The Limits of Statistics on Gender & Pay
Today is apparently “Equal Pay Day”. The idea is that women earn 77% as much as men, so if a woman and a man both started work on January 1st of last year, she would have to work until today to match what he earned last year. So the headline disparity in pay is quite glaring, but a lot of people don’t like that idea. If indeed women are paid less than men, that suggests that discrimination can persist even in the face of market pressures. It might even call for government action – quelle horreur! The most common argument in the face of this is that men and women select into different career tracks – Mark Perry and Andrew Biggs have a well-sourced piece arguing this in today’s Wall Street Journal.

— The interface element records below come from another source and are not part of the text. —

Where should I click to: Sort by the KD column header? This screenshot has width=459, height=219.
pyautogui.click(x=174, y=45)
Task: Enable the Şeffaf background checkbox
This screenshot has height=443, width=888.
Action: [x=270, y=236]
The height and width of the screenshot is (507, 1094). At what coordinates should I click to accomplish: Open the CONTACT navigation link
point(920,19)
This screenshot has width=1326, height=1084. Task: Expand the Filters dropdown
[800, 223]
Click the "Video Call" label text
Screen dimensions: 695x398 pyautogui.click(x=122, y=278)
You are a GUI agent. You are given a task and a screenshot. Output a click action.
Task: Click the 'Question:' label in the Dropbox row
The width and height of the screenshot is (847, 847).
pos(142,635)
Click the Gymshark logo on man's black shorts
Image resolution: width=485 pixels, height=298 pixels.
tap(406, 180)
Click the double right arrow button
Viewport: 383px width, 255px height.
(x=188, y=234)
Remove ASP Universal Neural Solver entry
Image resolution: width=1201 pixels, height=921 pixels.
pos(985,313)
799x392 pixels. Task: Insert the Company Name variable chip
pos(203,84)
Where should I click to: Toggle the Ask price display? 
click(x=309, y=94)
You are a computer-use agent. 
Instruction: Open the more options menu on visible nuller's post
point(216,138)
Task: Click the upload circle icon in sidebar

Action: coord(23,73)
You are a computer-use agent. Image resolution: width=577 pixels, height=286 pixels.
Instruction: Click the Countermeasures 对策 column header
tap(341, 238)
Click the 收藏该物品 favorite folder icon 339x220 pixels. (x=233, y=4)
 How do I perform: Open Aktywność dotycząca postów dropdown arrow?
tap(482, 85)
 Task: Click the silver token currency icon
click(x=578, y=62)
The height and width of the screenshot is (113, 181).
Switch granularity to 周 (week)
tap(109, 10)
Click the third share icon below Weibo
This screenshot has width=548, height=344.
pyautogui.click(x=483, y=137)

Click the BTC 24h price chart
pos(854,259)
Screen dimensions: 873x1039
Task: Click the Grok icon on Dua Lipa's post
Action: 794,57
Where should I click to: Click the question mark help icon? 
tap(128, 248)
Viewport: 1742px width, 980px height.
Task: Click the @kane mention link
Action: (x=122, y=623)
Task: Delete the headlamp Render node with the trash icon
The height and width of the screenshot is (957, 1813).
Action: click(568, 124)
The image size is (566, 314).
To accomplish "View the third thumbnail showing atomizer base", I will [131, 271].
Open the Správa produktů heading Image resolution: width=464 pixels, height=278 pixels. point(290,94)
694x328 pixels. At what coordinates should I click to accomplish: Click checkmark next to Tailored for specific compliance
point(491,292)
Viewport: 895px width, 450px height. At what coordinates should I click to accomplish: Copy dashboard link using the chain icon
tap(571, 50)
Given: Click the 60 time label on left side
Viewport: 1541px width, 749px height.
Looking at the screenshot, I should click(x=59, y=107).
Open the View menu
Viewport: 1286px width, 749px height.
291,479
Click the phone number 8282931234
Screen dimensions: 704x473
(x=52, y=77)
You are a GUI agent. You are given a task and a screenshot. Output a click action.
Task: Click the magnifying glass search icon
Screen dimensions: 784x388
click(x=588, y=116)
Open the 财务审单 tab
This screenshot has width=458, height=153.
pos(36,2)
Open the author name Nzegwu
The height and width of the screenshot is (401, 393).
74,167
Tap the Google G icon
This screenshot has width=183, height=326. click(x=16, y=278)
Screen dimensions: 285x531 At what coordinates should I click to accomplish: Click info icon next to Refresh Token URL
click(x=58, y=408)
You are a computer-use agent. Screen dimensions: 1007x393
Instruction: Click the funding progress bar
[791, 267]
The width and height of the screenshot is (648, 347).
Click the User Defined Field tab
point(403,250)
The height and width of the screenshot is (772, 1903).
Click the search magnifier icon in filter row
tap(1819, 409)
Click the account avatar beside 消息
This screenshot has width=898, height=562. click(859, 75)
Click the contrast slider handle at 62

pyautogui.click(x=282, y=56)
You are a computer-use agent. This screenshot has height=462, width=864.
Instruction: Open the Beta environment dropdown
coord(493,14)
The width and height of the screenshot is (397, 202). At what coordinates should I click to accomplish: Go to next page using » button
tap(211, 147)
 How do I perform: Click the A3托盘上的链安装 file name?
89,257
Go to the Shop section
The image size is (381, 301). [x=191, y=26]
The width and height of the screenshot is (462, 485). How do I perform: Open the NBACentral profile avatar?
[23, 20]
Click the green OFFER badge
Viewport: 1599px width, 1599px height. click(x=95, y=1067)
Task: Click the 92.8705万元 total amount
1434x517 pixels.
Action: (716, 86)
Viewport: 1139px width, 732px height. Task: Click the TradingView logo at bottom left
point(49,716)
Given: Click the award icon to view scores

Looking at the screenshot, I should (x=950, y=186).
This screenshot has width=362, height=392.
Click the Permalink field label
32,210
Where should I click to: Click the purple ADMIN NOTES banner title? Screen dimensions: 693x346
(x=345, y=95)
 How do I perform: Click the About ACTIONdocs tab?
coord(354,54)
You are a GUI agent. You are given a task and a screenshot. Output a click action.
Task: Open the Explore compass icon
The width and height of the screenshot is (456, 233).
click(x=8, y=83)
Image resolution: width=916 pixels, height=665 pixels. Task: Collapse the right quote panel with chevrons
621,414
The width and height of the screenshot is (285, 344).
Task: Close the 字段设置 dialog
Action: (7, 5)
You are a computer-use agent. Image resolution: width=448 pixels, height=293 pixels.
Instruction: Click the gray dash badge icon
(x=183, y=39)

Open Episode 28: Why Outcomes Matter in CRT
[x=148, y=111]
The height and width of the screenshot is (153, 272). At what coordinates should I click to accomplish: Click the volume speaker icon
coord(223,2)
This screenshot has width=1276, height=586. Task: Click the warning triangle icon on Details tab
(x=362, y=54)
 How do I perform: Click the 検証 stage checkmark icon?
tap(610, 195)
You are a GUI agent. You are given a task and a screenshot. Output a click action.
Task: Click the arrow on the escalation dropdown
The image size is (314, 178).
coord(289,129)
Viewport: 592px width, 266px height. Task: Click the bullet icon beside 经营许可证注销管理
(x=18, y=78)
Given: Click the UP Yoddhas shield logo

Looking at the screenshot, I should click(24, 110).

Unfortunately for Drs. Perry and Biggs, this is a great example of a classic social science mistake known as “controlling for post-treatment covariates”. When you are performing a basic analysis, you are often studying a single item, the “treatment”, and can “control” for variables by including them in your regression function. In this case, the “treatment” is gender* but careers, promotions, etcetera are all covariates. The problem here is that just including those covariates in the regression doesn’t help you unless they are independent and independently distributed. See, if your gender affects whether or not you became a Wall Street financier or an elementary school teacher, a simple regression where you include an “occupation” variable doesn’t necessarily help you. In fact, there’s good reason to think it might make accuracy worse.
Unfortunately, it’s often really hard to tell which way the estimates here might be biased. If gender is substantially driving career choice, then my guess is that the estimates Drs. Perry and Biggs give are biased downwards – that is to say, they are understating the gender pay gap. It’s really hard to get at the true answer to this question without a different approach – one that exploits a natural experiment, or a real experiment, to impose a condition where gender really is the only difference between two groups of people. We should be pretty dubious of “controlling” for things that seem immediately obviously correlated with both our independent variable of interest (gender) and our dependent variable of interest (pay). So in conclusion, hooray math!
*: Yes that sounds super-weird, just bear with me here.